# Favorite Hot Dog



## Timeloyd (May 25, 2006)

I was watching Matlock and decided to fix a Hot Dog as he ate one he got from a street vendor with Vandalia onions on it. I then  decided to try to fix one like I got from a cart on Maxwell Street in Chicago. 
    They were made on charcoal, flame cooked with Onion rings that were boiled in oil unti they were transparent and stringy like Sour Kraut. I miss them and The Maxwell Street market where I got them in Chicago no longer exists due to Progress?  I decided to recreate the Chicago Dog as best as I could.
    I put about 2 inchs of Canola Oil in a deep Frying Pan. As it heats up I chop a Vandalia or White Onion into thin slices and then cut them so they will look long and drop them in the hot oil and let them simmer until the Onion looks transparent. 
    Using a Hot Dog griller used for grilling Dogs over a Bar B Q I put Beef Franks into it. I hold it over the Gas Range of my stove until browned and maybe a tad burnt. 
    I then put it into a Hard Bratwurst/Hogie Bun I have put Onion Sauce from B K and Relish on. 
    After I put the Hot Dog on it I cover the Hot Dog with the long transparent Onion Rings, Dijoun Mustard and Bar B Q Sauce. Where's the Grey Poupon?
    As I close the bun I enjoy the memories. Here's one to the memory of Maxwell Street and one for Matlock..


----------



## IcyMist (May 25, 2006)

GROAN, my tummy is asking for a bite please.  I have never tried what you are describing and it sounds absolutely wonderful.  My favorite way to have a hotdog is get the bun nice and toasty by grilling it on the inside only, grill the dog, add a dab of mayo, lots of mustard and then smother the dog with finely chopped sweet onions.  Pure heaven!!!!


----------



## cloudybutnice (May 25, 2006)

As a non meat eater I prefer hot-dogs without the 'dog'. Fortunately there are an increasing  number of these available now.


----------



## VickiQ (May 25, 2006)

Being this is Memorial day weekend we have to officially begin hotdog season!!!!MY favorites are Sabrett's on a lightly toasted new England roll with sauerkraut,emerald relish,with stripes of yellow mustard anad ketchup on the top- stems back from when I was a kid.


----------



## buckytom (May 25, 2006)

the only hot dog for me, besides the boiled ones at jankee stadium are from a place called rutt's hut.
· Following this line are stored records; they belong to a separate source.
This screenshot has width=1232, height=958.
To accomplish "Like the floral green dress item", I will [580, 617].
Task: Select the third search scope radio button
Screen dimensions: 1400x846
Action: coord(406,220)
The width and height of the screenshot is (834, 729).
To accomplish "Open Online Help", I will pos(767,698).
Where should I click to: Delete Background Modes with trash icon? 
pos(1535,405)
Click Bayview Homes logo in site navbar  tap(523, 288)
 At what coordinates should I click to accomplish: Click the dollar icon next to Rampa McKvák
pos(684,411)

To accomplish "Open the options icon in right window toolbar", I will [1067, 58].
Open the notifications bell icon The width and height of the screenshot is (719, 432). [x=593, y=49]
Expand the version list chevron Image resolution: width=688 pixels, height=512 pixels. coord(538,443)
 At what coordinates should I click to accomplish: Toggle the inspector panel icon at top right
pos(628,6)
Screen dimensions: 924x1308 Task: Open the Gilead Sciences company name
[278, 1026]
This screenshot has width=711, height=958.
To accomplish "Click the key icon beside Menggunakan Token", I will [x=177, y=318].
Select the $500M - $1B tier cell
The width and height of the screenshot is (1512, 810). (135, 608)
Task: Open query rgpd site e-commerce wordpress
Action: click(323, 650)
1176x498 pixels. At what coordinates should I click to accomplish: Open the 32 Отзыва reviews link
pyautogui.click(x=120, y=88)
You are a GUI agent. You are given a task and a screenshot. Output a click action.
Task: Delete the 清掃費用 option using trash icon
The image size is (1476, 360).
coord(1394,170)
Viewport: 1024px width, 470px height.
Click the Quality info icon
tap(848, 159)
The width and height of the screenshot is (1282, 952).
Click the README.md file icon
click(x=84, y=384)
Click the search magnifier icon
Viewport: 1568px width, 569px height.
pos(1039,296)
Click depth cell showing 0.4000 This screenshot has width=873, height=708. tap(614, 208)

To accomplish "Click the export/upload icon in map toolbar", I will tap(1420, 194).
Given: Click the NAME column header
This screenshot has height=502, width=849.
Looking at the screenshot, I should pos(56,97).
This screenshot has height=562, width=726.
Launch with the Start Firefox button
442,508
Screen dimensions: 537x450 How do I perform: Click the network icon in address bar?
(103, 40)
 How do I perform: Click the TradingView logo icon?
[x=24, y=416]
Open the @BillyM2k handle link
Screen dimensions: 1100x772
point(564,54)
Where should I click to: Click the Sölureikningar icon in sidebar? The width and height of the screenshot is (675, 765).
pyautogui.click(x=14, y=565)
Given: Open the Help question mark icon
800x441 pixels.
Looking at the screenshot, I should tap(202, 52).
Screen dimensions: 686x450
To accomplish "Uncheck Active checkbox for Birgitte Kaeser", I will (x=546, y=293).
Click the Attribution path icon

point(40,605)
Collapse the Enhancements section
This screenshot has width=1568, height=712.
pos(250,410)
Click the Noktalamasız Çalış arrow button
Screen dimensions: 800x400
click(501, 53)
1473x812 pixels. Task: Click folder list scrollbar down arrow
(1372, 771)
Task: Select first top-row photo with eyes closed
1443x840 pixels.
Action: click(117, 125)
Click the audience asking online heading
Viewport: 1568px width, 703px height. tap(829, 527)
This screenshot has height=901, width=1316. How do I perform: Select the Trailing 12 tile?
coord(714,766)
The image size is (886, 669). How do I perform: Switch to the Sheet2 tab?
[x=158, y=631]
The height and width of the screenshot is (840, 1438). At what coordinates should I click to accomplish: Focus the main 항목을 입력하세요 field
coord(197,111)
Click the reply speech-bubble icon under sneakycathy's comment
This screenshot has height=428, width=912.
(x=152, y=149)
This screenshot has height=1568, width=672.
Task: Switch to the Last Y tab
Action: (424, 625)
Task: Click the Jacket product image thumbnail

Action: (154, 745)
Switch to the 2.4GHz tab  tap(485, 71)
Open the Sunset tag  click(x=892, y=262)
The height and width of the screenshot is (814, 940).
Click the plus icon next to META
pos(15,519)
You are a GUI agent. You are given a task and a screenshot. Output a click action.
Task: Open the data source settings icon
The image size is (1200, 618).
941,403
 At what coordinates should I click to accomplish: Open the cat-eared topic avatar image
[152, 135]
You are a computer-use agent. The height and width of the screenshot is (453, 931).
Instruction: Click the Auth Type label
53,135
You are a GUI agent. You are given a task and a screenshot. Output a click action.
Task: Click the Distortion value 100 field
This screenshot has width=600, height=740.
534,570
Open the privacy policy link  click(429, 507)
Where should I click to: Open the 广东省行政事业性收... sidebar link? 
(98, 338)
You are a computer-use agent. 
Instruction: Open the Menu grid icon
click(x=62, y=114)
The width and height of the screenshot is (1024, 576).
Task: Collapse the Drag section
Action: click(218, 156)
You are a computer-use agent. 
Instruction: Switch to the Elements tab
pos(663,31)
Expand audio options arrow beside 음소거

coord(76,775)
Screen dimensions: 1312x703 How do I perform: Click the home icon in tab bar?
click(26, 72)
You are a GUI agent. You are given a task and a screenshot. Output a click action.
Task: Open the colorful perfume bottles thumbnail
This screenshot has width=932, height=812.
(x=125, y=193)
heya vickiq, another joisey foodie destination for you and the family would be rutt's hut, just off of rte's 21 and 3. they make hot dogs called rippers that are fantastic. they're deep fried until the skin tears or rips, hence the name. here's a close up of a coupla rippers, one plain, one with their secret recipe homemade relish. the skin gets nice and crisp from being deep fried. they may be ugly, but man are they good.


----------



## IcyMist (May 25, 2006)

You are soooooo right Bucky.....those are some really ugly dogs.


----------



## Michelemarie (May 25, 2006)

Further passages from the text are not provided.